Reading passage.
▬▬▬

- Directed by: K. Shankar
- Written by: K. R. Seetharama Sastry (lyrics)
- Produced by: A. V. Meiyappan
- Starring: Rajkumar; Kalyan Kumar; B. Saroja Devi;
- Cinematography: Madhava Bulbule
- Edited by: K. Shankar K. Narayanan
- Music by: R. Sudarsanam R. Govardhanam
- Distributed by: AVM Productions
- Release date: 5 February 1958;
- Running time: 158 minutes
- Country: India
- Language: Kannada

= Bhookailasa (film) =

1958 film

Bhookailasa is a 1958 Indian Kannada language film directed by K. Shankar and produced by A. V. Meiyappan under the banner of AVM Productions. It stars Rajkumar, Kalyan Kumar and K. S. Ashwath in pivotal roles. The movie is a depiction of the legend prevalent in Gokarna, Karnataka and is also referred to as Gokarna Mahakshetra. It is based on the famous Kannada stage play Bhookailasa by Sri Sahitya Samrajya Nataka Mandali of Mysore which A. V. Meiyappan had earlier adapted into the Telugu movie titled Bhookailas in 1940. A. V. Meiyappan also shot the movie simultaneously in Telugu as Bhookailas starring N. T. Rama Rao. Rajkumar was praised for bringing out Ravana's layered personality - his intelligence, strength, and sense of righteousness, while also depicting the arrogance and ambition that leads to his downfall.

▬▬▬

Data records.
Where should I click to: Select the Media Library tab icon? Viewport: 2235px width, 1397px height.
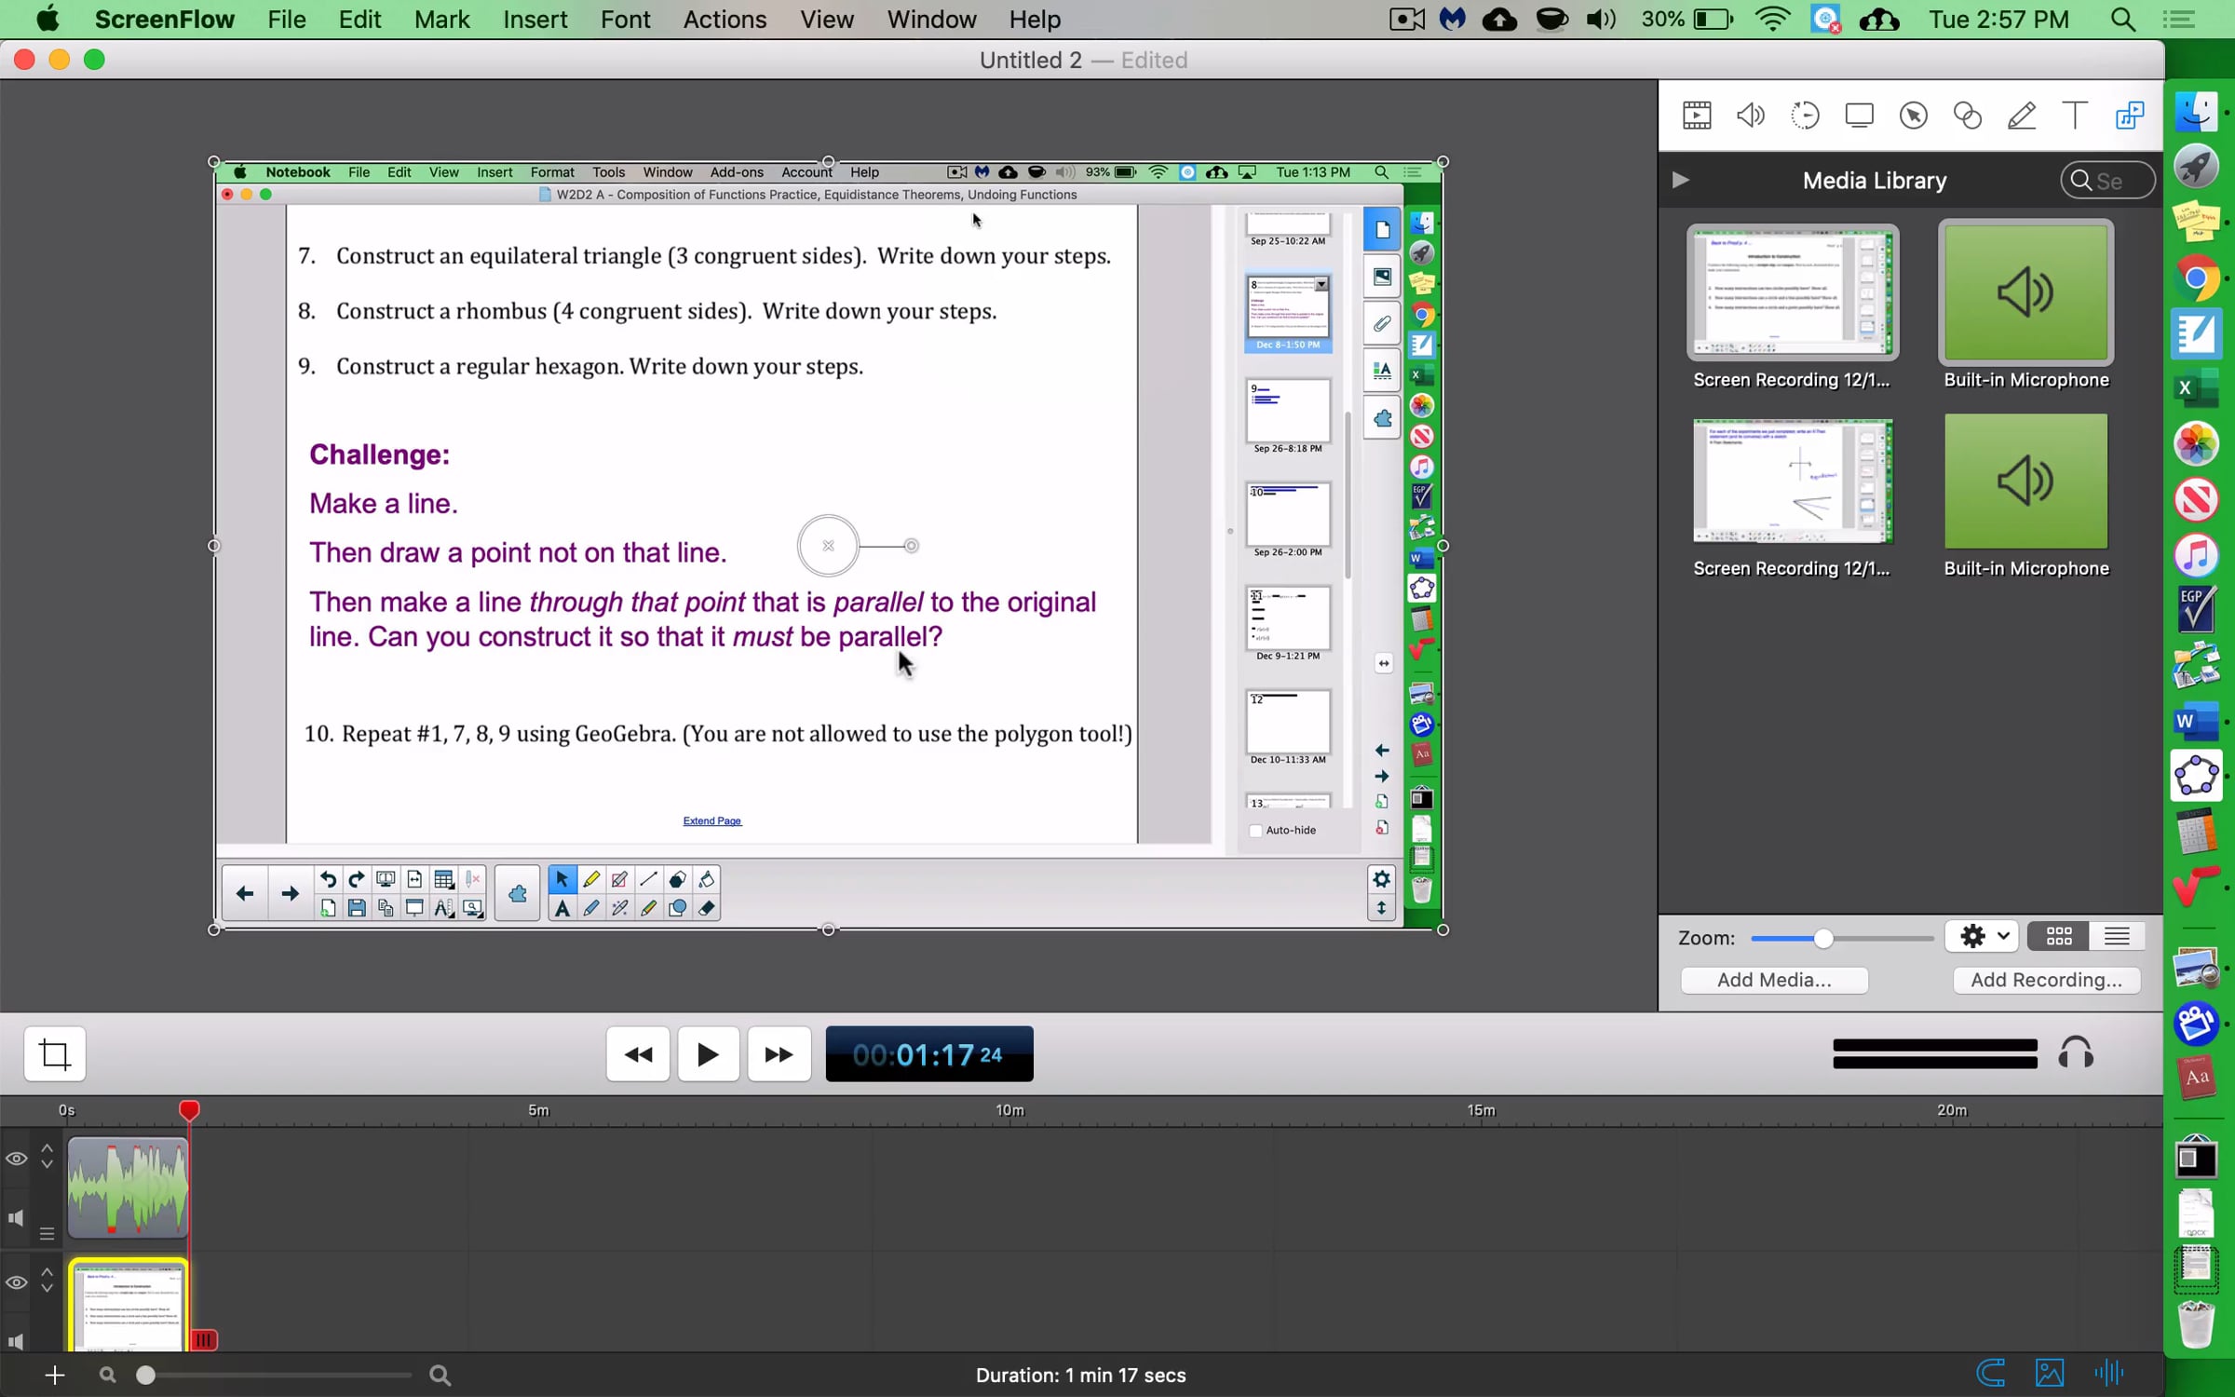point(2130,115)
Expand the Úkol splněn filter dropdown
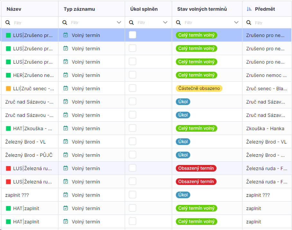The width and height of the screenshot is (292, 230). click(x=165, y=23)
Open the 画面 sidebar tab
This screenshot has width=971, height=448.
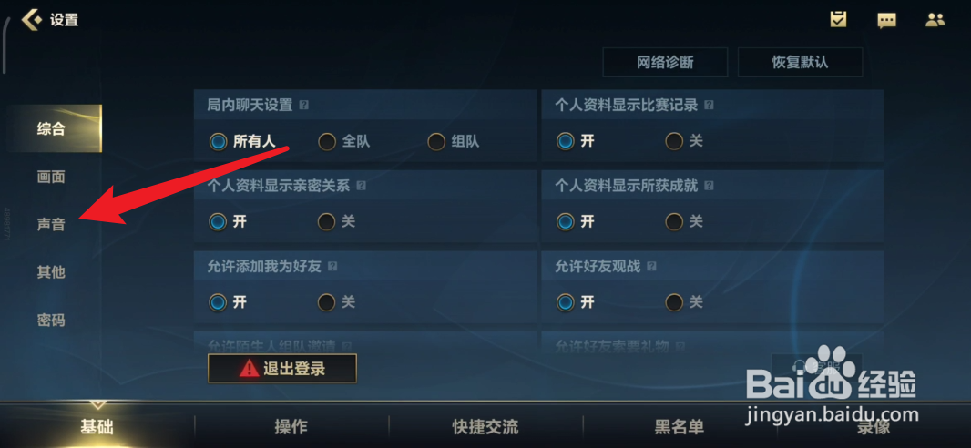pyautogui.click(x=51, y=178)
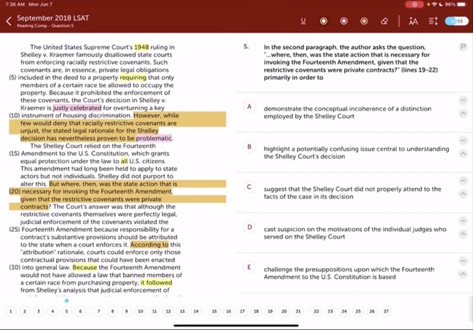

▬▬▬

Exercises to complete.
A. Put the rows into a JSON list of strings, one string per line, skipping blank lines and leaving out the pictures.
B. Write the next part of the article on the film Bhookailasa, starting after its last sentence.
The article and the rows were taken from unrelated sources.

Answers provided.
A.
[
  "Where should I click to: Select the Media Library tab icon? Viewport: 2235px width, 1397px height.",
  "point(2130,115)",
  "Expand the Úkol splněn filter dropdown",
  "The width and height of the screenshot is (292, 230). click(x=165, y=23)",
  "Open the 画面 sidebar tab",
  "This screenshot has width=971, height=448.",
  "pyautogui.click(x=51, y=178)"
]

B.
== Cast ==

- Rajkumar as Ravana
- Kalyan Kumar as Narada
- Jamuna as Mandodari
- B. Saroja Devi as Parvati
- K. S. Ashwath as Shiva
- Siddayya Swamy as Indra
- Hemalatha as Kaikase
- B. Dasappa as Mantri
- S. V. Ranga Rao as Mayasura
- R. N. Magadi as Mantri
- Master Baji as Vinayaka
- Gurusiddayya Swami as Kumbhakarna
- Y. M. Chandraiah as Vibhishana
- B. Anil Kumar as Vishnu

== Soundtrack ==
The music was composed by R. Sudarshanam, R. Govardhanam and all song lyrics were written by K. R. Seetharama Sastry. Shastry, when challenged to summarize the entire Ramayana in a single song, wrote the song - Ramana avataara raghukula somana avataara.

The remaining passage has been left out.